■ The input:
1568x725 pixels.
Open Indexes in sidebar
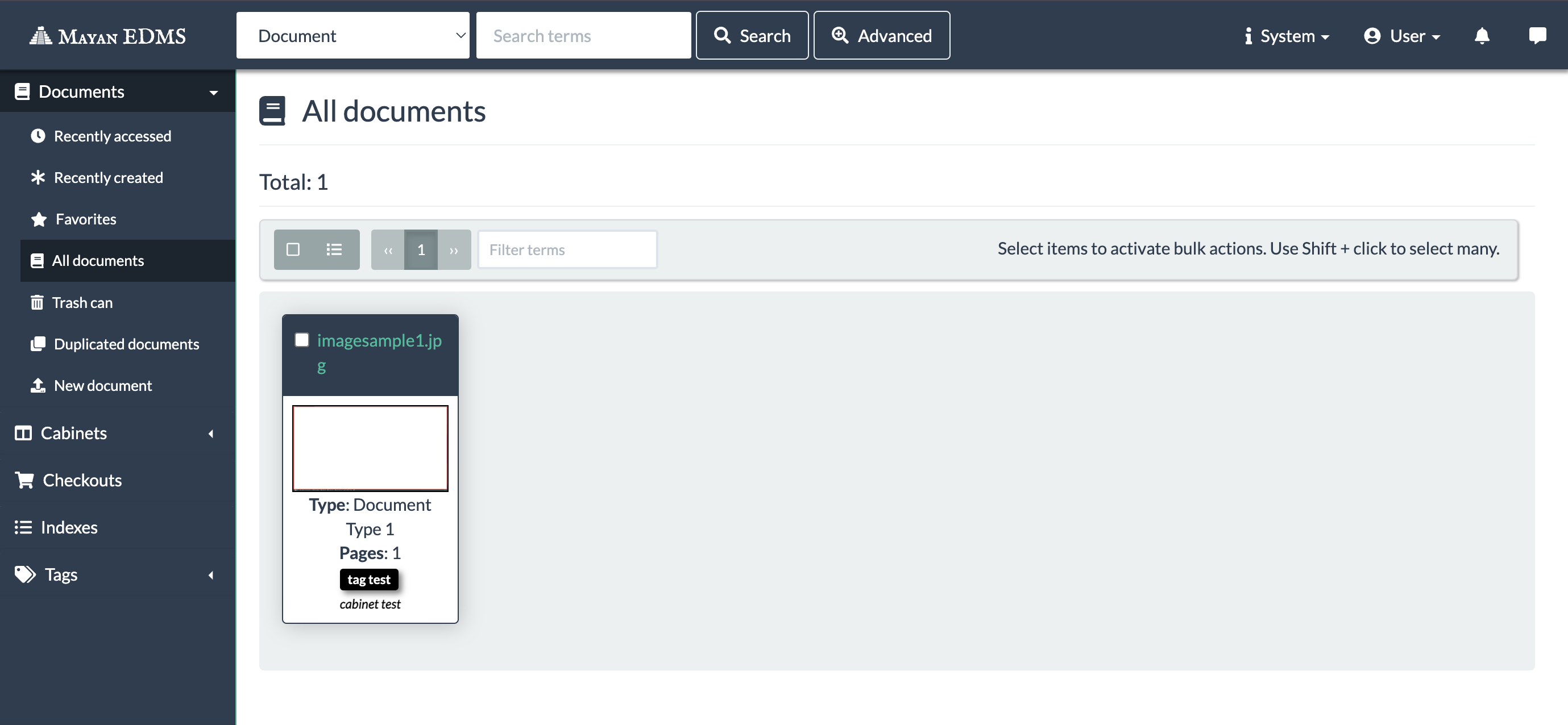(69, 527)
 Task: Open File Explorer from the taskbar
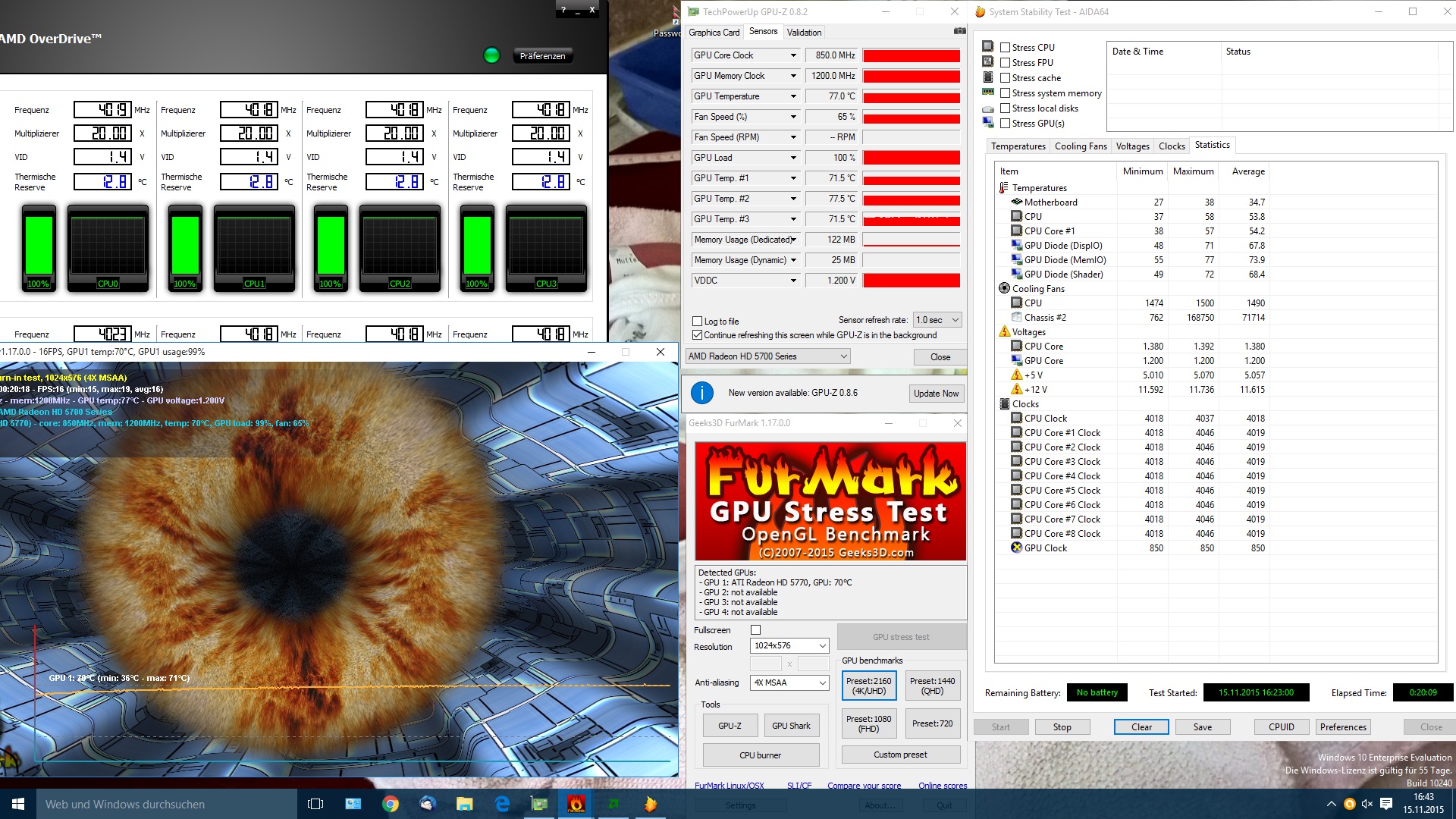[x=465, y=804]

■ Task objective:
Give the records above again in full and exactly, but exclude every picture.

■ Task result:
1568x725 pixels.
Open Indexes in sidebar
(69, 527)
 Task: Open File Explorer from the taskbar
[x=465, y=804]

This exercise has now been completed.